Délivrance et soulagement. Le journaliste Mohamed Mouloudj et ses co-accusés ont été libérés dans la soirée de mardi au grand bonheur de leurs familles suite au verdict prononcé par le Parquet du tribunal de Dar El Beïda.
PAR NAZIM BRAHIMI
Le Parquet a prononcé une peine de 2 ans de prison dont une année ferme contre le journaliste qui a passé sa peine en détention préventive.

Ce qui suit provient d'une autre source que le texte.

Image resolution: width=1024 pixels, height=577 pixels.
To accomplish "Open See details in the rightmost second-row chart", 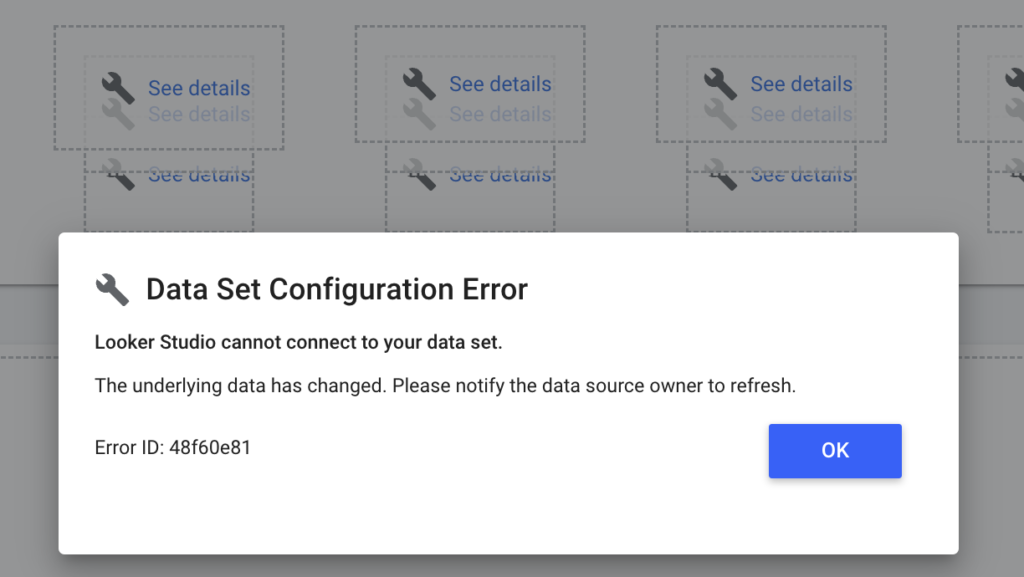I will [802, 174].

L’acquittement a été également prononcé par la même juridiction pour El Hadi Lassouli, Fatiha Briki, Sara Ladoul, Mehenna Abdesselam, Mohamed Yagouni, Zahir Bouguermouh, Nawel Laib et tous ceux qui ont comparu libres, dans une autre affaire dont le nombre d’accusés est estimé à près de 60, selon le Comité national pour la libération des détenus ( CNLD)

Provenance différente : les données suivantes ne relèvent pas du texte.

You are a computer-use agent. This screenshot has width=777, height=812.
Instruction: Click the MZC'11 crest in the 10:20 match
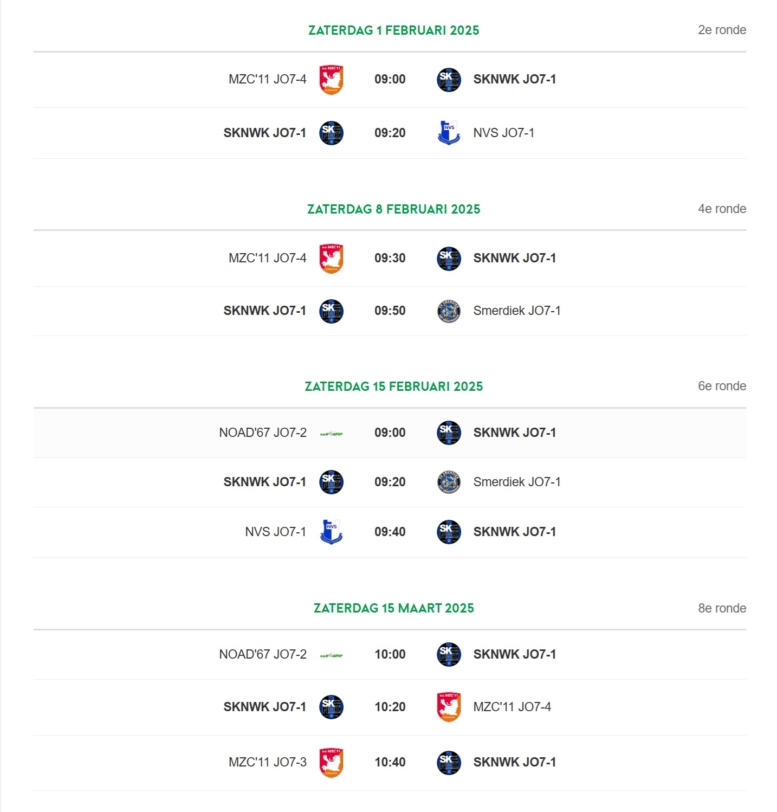(449, 707)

En ce qui concerne l’affaire où figurait le journaliste Mohamed Mouloudj, ce dernier et ses co-accusés ont été poursuivis, entre autres chefs d’inculpation retenus contre eux, pour «appartenance à une organisation terroriste». La charge d’appartenance à organisation terroriste a été abandonnée, alors que l’atteinte à la sûreté de l’Etat pour des publications sur les réseaux sociaux a été maintenue.
Il s’agit de Taleb Jugurtha, Ali Mimoun, Zahir Djemai, Boudjemaâ Malek, Abdennour Saïdi, Rezki Oulhadj et Hanafi Ould-Mohand, qui ont retrouvé leur liberté après des mois de détention provisoire.

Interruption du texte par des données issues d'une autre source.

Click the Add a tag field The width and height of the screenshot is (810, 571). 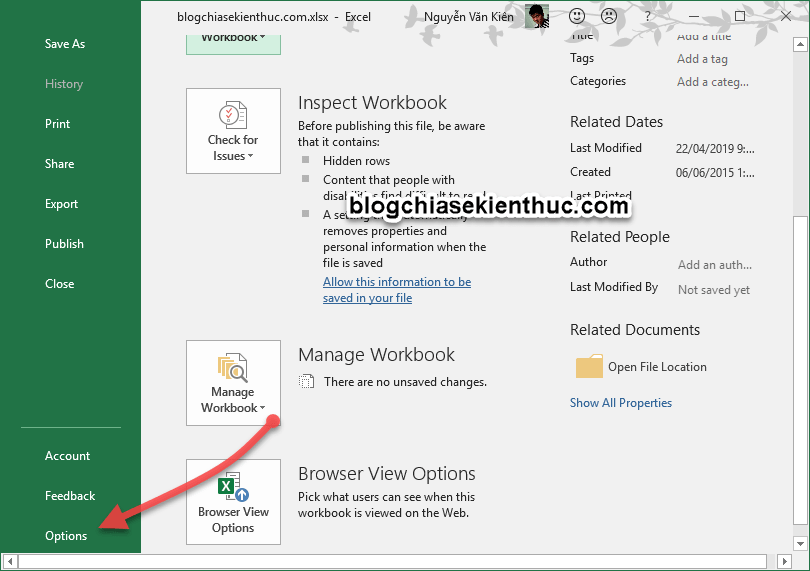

Pourtant, le Parquet algérois avait jeté un froid sur les accusés, leurs familles et les avocats, estomaqués par les lourdes peines du réquisitoire allant de 10 à 15 ans de prison ferme. Le requis a donné du pain sur la planche au collectif d’avocats qui ont pu déconstruire les griefs retenus contre les accusés, critiquant notamment l’article 87-bis, introduit dans le Code pénal.
L’avocat Noureddine Ahmine a relevé, dans ce sens, que «des irrégularités et violations graves des libertés «sont à déplorer, estimant que l’article 87 bis a été amendé le 08 juin 2022 et dans son alinéa 13, il stipule qu’il y aura une commission de classement des personnes et des organisations terroristes qui va être créée.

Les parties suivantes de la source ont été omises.